4) Strange Behavior — This wonderfully offbeat slasher film from 1981 is one of the best movies that nobody seems to have heard of.  For that reason alone, you need to get the DVD and watch it.  Now.  As an added bonus, the DVD comes with a lively commentary track featuring co-stars Dan Shor and Dey Young and the film’s screenwriter, Bill Condon (who is now the director that Rob Marshall wishes he could be).  Along with providing a lot of fascinating behind-the-scenes trivia, the three of them also discuss how Young ended up getting seduced by the film’s star (Michael Murphy, who was several decades older), how shocked Condon was that nobody on the set seemed to realize that he’s gay, and why American actors have so much trouble speaking in any accent other than their own.  Most memorable is Young remembering the experience of sitting in a theater, seeing herself getting beaten up onscreen, and then listening as the people sitting around her cheered.
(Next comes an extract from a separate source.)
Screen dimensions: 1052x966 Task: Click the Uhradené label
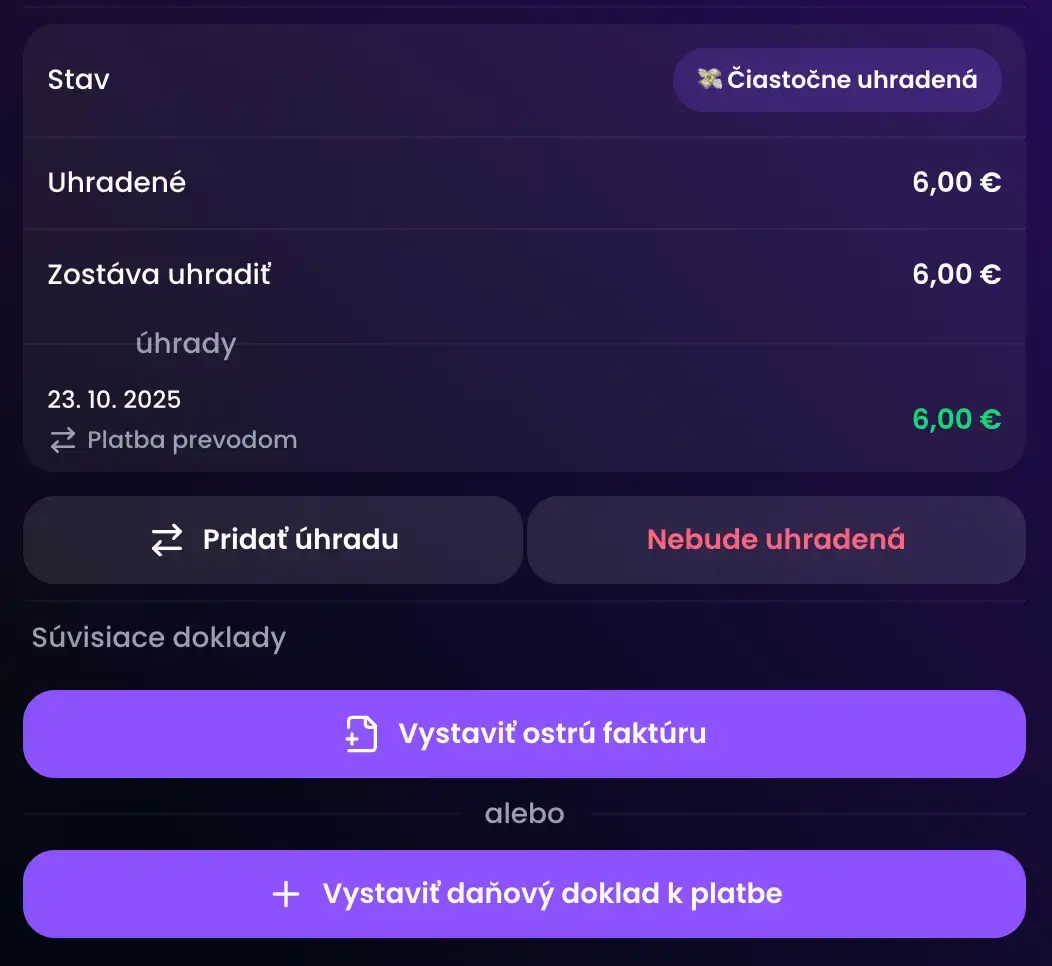click(x=117, y=183)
3) Imaginationland — As anyone who has ever listened to their South Park commentaries knows, Matt Stone and Trey Parker usually only offer up about five minutes of commentary per episode before falling silent.  Fortunately, those five minutes are usually hilarious and insightful.  Not only are Parker and Stone remarkably candid when talking about the strengths and weaknesses of their work but they also obviously enjoy hanging out with each other.  With the DVD release of South Park’s Imaginationland trilogy, Matt and Trey attempted to record a “full” 90-minute commentary track.  For the record, they manage to talk for 60 minutes before losing interest and ending the commentary.  However, that track is the funniest, most insightful 60 minutes that one could hope for.
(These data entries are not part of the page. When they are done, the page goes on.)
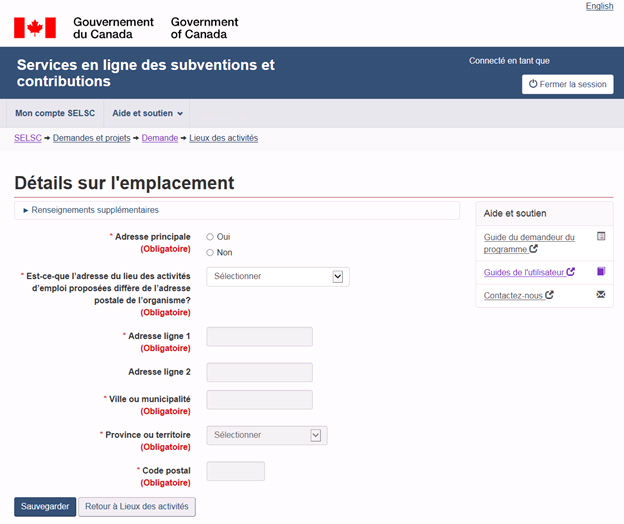Switch language to English
This screenshot has height=524, width=624.
[x=599, y=6]
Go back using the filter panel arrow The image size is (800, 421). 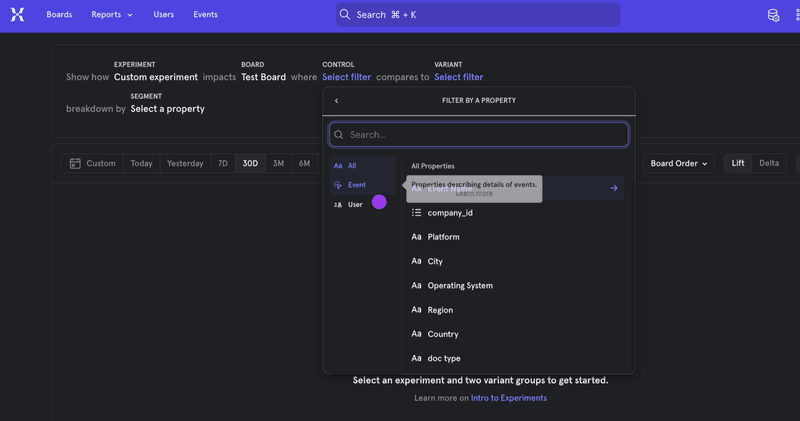pyautogui.click(x=336, y=101)
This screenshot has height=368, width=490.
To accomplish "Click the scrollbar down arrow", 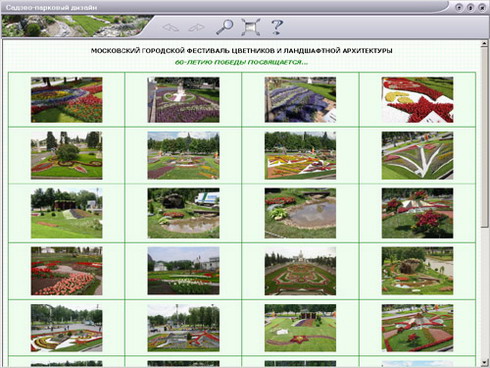I will click(484, 362).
2) Donnie Darko — The original DVD release of Donnie Darko came with 2 wonderful commentary tracks.  The first one features Richard Kelley and Jack Gyllenhaal, talking about the very metaphysical issues that the film addresses.  Having listened to the track, I’m still convinced that Kelley pretty much just made up the film as he went along but its still fascinating to the hear everything that was going on his mind while he was making the film.  However, as good as that first track is, I absolutely love and adore the second one because it features literally the entire cast of the movie.  Seriously, everyone from Drew Barrymore to Jena Malone to Holmes Osborne to the guy who played Frank the Bunny is featured on this track.  They watch the film, everyone comments on random things, and it’s difficult to keep track of who is saying what.  And that’s part of the fun.  It’s like watching the film at a party full of people who are a lot more interesting, funny, and likable than your own actual friends.

1) The Beyond — This movie, one of the greatest ever made, had one of the best casts in the history of Italian horror and the commentary here features two key members of that cast — Catriona MacColl and the late (and wonderful) David Warbeck.  The commentary, which I believe was actually recorded for a laserdisc edition of the film (though, to be honest, I’ve never actually seen a “laserdisc” and I have my doubts as to whether or not they actually ever existed), was recorded in 1997, shortly after the death of director Lucio Fulci and at a time when Warbeck himself was dying from cancer.  (Warbeck would pass away two weeks after recording this commentary).  This makes this commentary especially poignant.  Warbeck was, in many ways, the human face of Italian exploitation, a talented actor who probably deserved to be a bigger star but who was never ashamed of the films he ended up making.  This commentary — in which MacColl and Warbeck quite cheerfully recall discuss making this underrated movie — is as much a tribute to Warbeck as it is to Fulci.  Highpoint: MacColl pointing out all the scenes in which Warbeck nearly made her break out laughing.  My personal favorite is the scene (which made it into the final film) where Warbeck attempts to load a gun by shoving bullets down the barrel.  The wonderful thing about this track is that Warbeck and MacColl enjoy watching it too.